Triplicata la plastica nell’oceano: le prove in 60 anni di dati
Negli ultimi decenni, in particolare dal 2000, la quantità di plastiche disperse nell’Oceano Atlantico è aumentata di circa tre volte: il fenomeno sul lungo periodo è stato documentato per la prima volta analizzando i diari di bordo di imbarcazioni che portavano a rimorchio strumenti per il monitoraggio del plancton.
Gli scienziati hanno trovato la prima solida prova che la quantità di plastica che inquina gli oceani è aumentata enormemente negli ultimi decenni, analizzando 60 anni di libri di bordo delle navi di monitoraggio del plancton.
I dati relativi a strumenti detti registratori continui di plancton (RCP) – che le navi hanno rimorchiato collettivamente per milioni di chilometri in tutto l’Oceano Atlantico – mostrano che, dal 2000, grossi oggetti di plastica, come buste e reti da pesca, sono rimasti impigliati circa tre volte più spesso rispetto ai decenni precedenti.
E’ la prima volta che i ricercatori dimostrano l’aumento delle materie plastiche oceaniche utilizzando un unico set di dati a lungo termine, spiega Erik van Sebille, oceanografo all’Università di Utrecht, nei Paesi Bassi. “Sono entusiasta che questo sia stato finalmente fatto”, dice. L’analisi è stata pubblicata il 16 aprile su “Nature Communications”.

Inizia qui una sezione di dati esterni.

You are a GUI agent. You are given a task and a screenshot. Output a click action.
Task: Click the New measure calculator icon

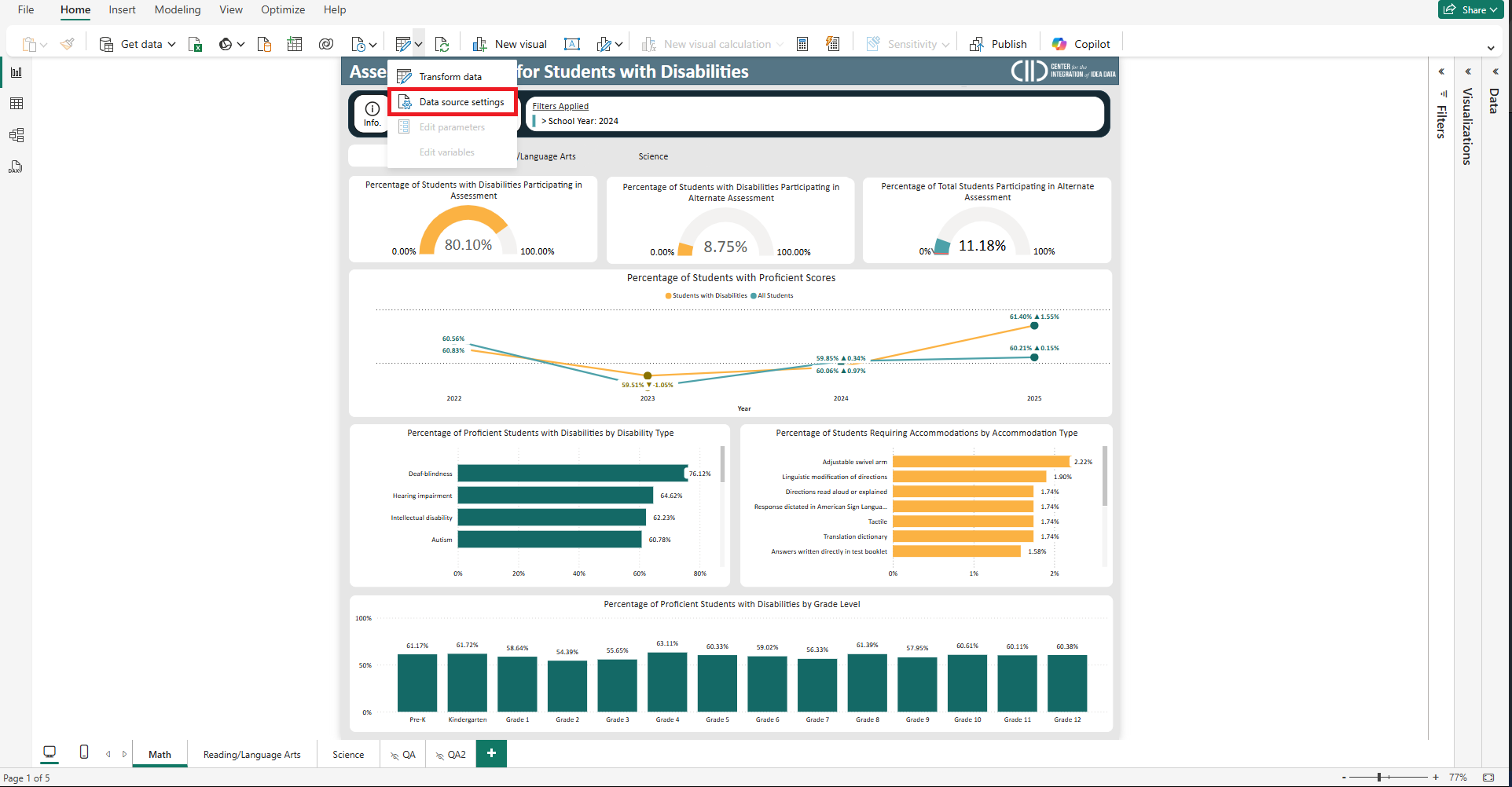pyautogui.click(x=802, y=45)
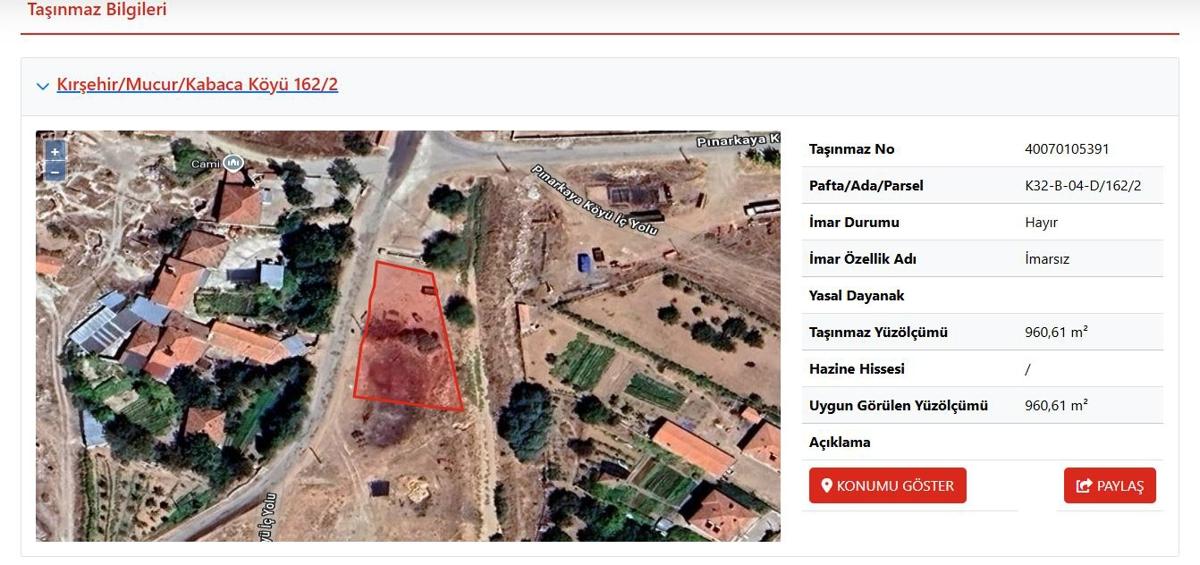
Task: Click the İmar Durumu row label
Action: (854, 222)
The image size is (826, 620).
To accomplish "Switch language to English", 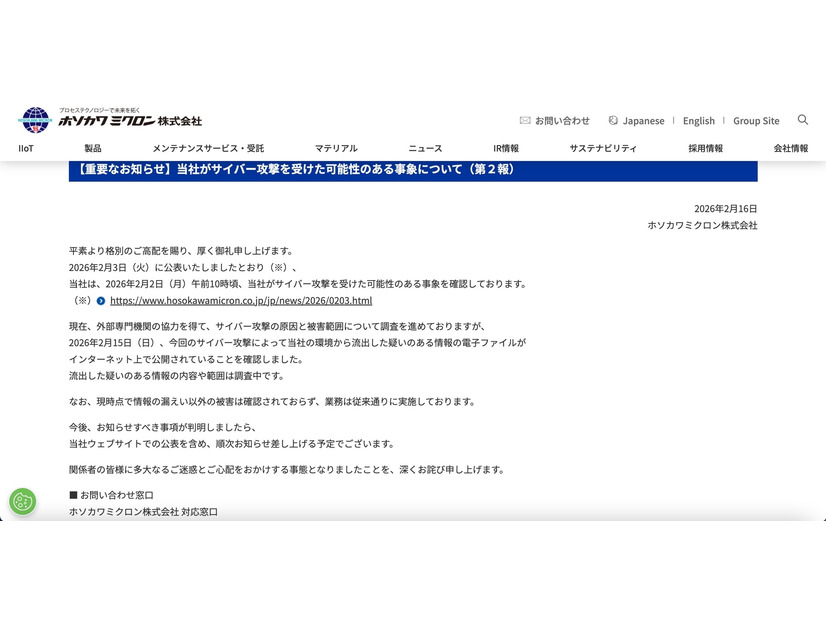I will pos(699,120).
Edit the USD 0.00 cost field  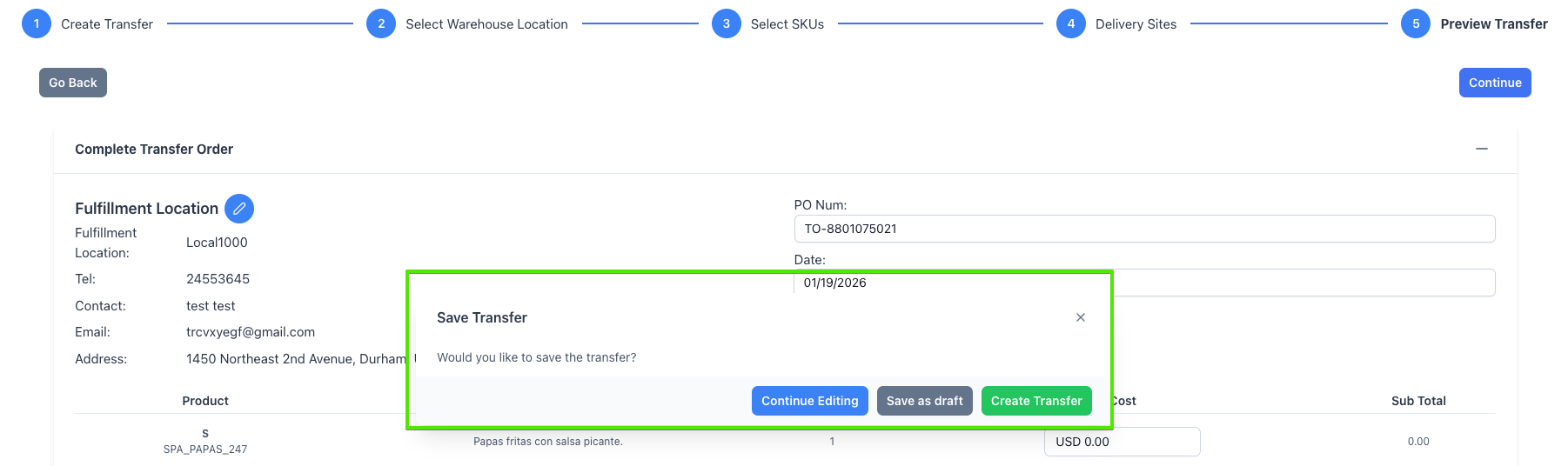pos(1121,442)
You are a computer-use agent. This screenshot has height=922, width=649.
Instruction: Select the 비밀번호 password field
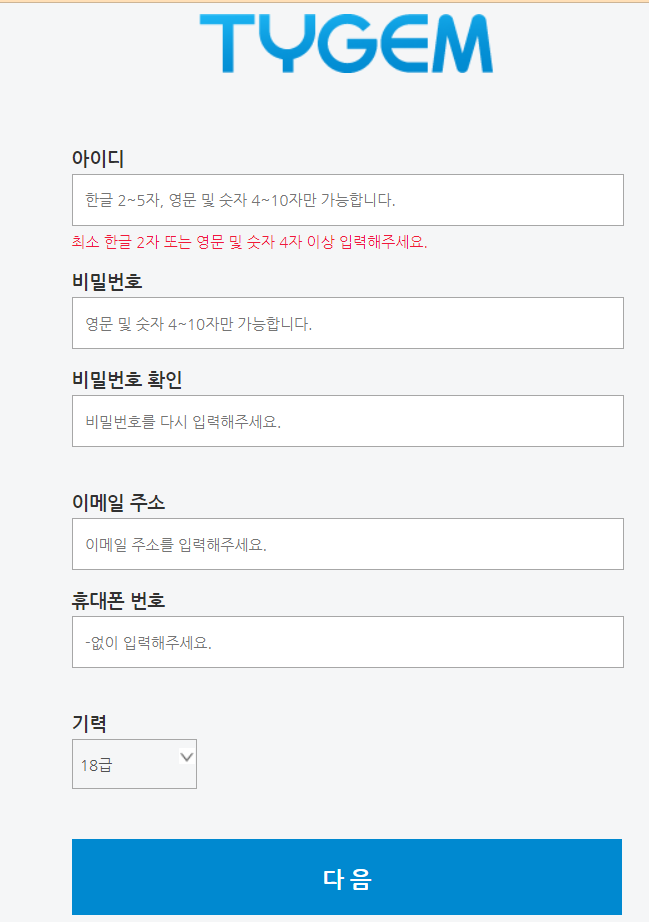(x=346, y=322)
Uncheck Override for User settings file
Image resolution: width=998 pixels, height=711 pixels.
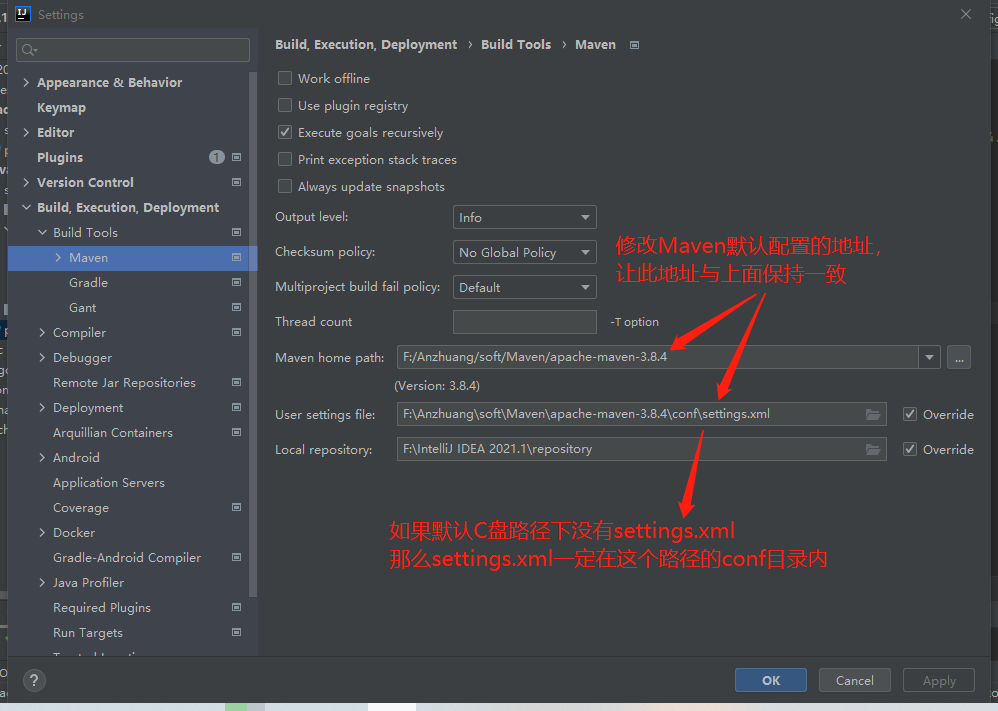click(910, 414)
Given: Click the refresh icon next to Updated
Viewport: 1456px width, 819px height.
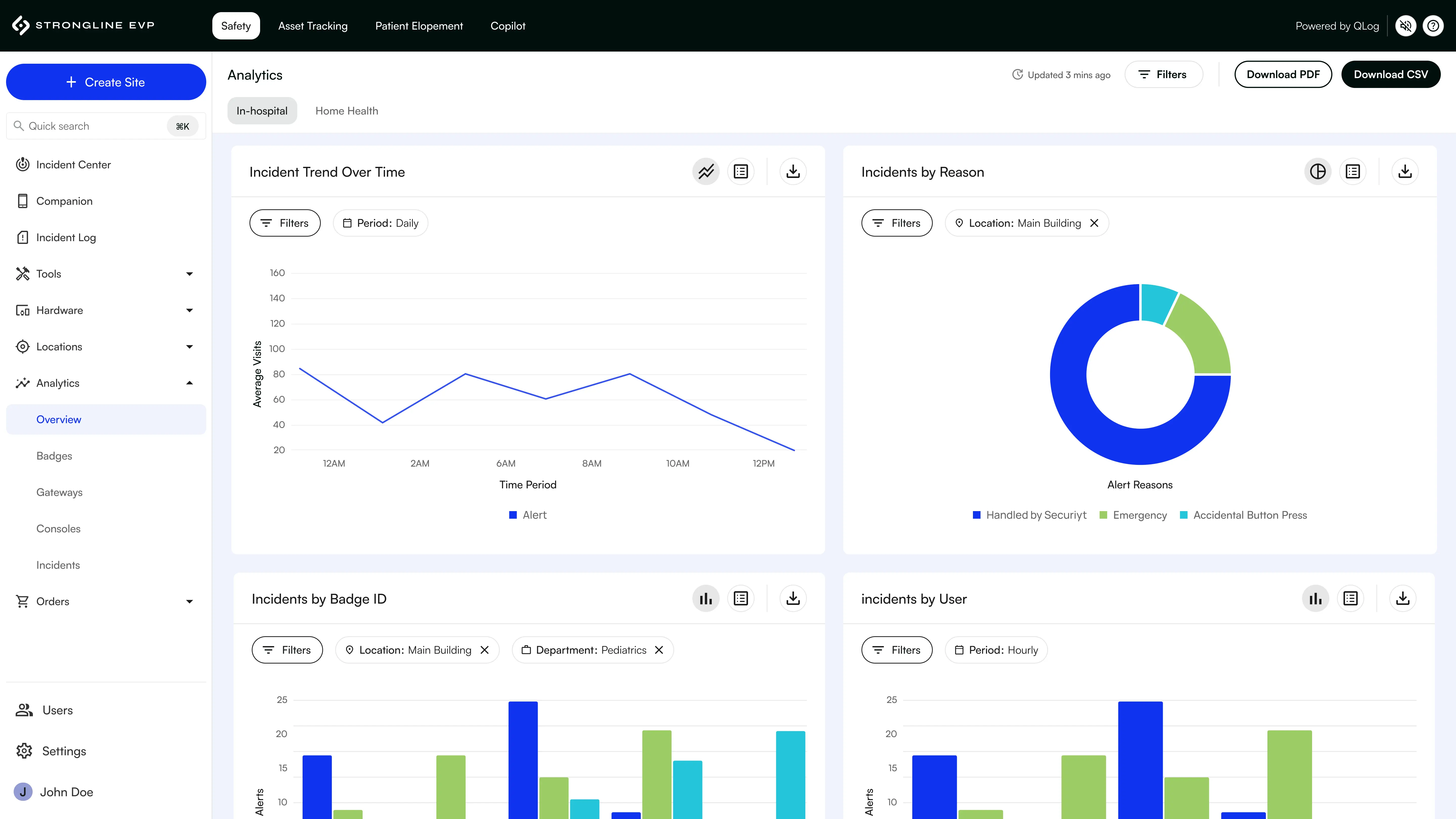Looking at the screenshot, I should [1017, 75].
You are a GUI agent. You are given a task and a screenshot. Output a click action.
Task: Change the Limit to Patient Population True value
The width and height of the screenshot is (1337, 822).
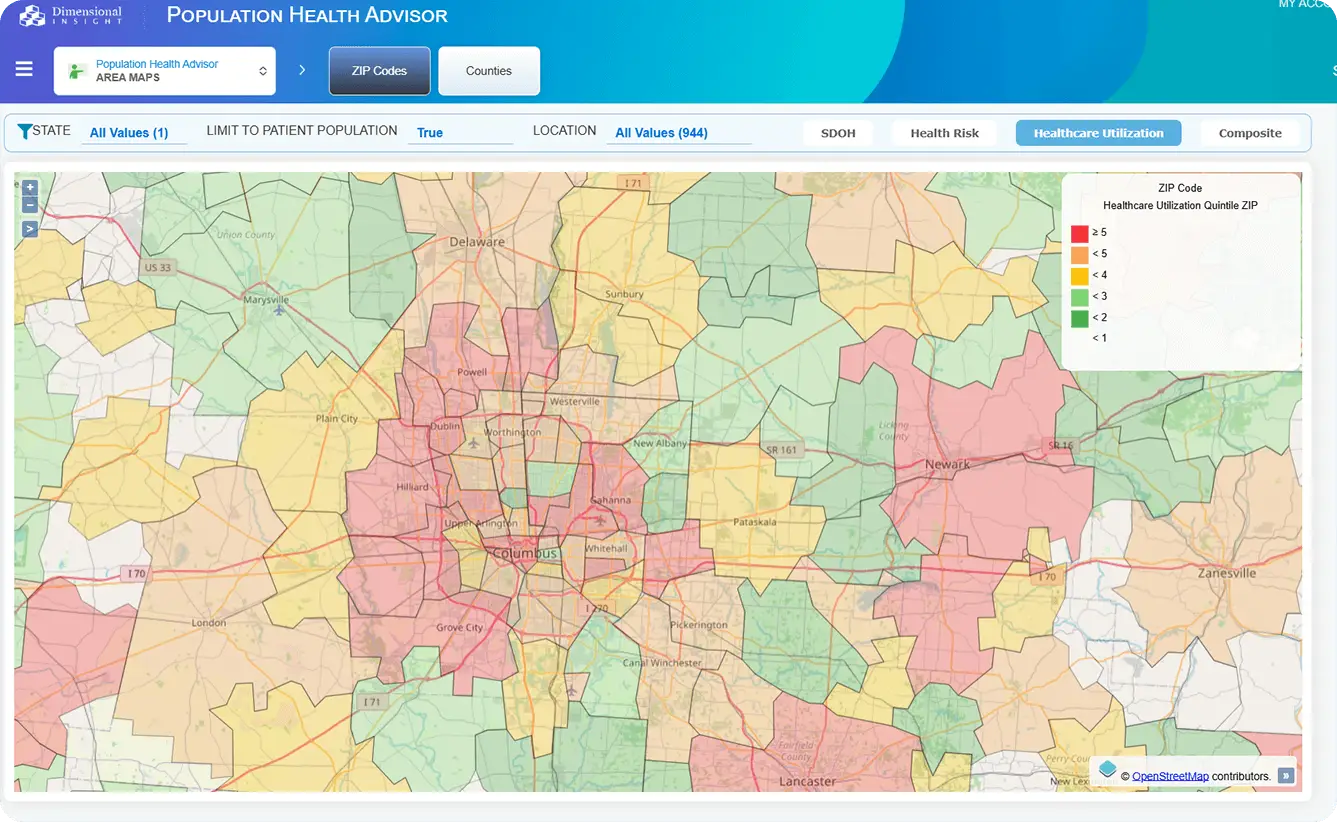coord(430,133)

Anche se i risultati non sorprendono, i dati a lungo termine sulla plastica oceanica erano scarsi: studi precedenti avevano esaminato principalmente l’ingestione di plastica da parte di organismi marini su scale temporali più brevi, dicono i ricercatori.
A pesca di dati
Gli RCP sono dispositivi simili a siluri usati fin dal 1931 per esaminare le popolazioni di plancton filtrando gli organismi dall’acqua mediante fasce di seta. Attualmente, traghetti e navi portacontainer trainano su base volontaria una flotta di RCP intorno agli oceani del mondo.
Ma negli ultimi anni, i dispositivi sono tornati dal mare sempre più spesso impigliati nella plastica, dice Clare Ostle, biogeochimico marino della Marine Biological Association di Plymouth, nel Regno Unito, che sovraintende alla flotta di dispositivi.
Ogni
volta che una nave traina un RCP, l’equipaggio compila un diario di bordo e rileva eventuali problemi con il dispositivo. Così Ostle e i suoi colleghi hanno esaminato tutti i diari di traino dell’Atlantico settentrionale tra il 1957 e il 2016, per determinare se gli aggrovigliamenti con la plastica fossero diventati più frequenti.
Nell’arco di 60 anni, sono stati registrati 208 intasamenti simili, compresi alcuni avvenuti negli anni cinquanta e sessanta. Ma da allora, gli incontri con oggetti di plastica di grandi dimensioni, cioè macroplastiche, sono diventati molto più comuni: sono aumentati negli anni ottanta e novanta, raggiungendo il picco negli anni 2000, quando gli RCP sono rimasti impigliati in circa il 3 per cento dei rimorchi (si veda l’infografica di “Nature”). L’attrezzatura da pesca è risultatata la principale colpevole: era coinvolta nel 55 per cento di tutti gli aggrovigliamenti.
Analisi delle prove
improbabile che l’aumento derivi da una migliore registrazione degli aggrovigliamenti: quando il gruppo ha analizzato il numero di incontri di RCP con oggetti naturali, come alghe e pesci, non si sono verificati cambiamenti significativi nello stesso periodo di tempo.
Van Sebille sottolinea che lo studio si concentra su oggetti di plastica di grandi dimensioni, e quindi non rivela molto sulla quantità di microplastiche, cioè di frammenti lunghi meno di 5 millimetri, presenti negli oceani.
Questi minuscoli contaminanti provengono da fonti come imballaggi di plastica usa e getta, invece che da attrezzi da pesca. Tuttavia, aggiunge, lo studio dimostra che le attività di pesca svolgono un ruolo importante nell’inquinamento plastico e forniranno utili dati di riferimento per verificare se i cambiamenti nelle tecniche di pesca influiscono sui livelli di plastica negli oceani. “Man mano che la pesca diventa più professionale, specialmente nel Mare del Nord, si spera che potremmo assistere a una diminuzione”, afferma.
(L’originale di questo articolo è stato pubblicato su “Nature” il 17 aprile 2019. Traduzione ed editing a cura di Le Scienze.)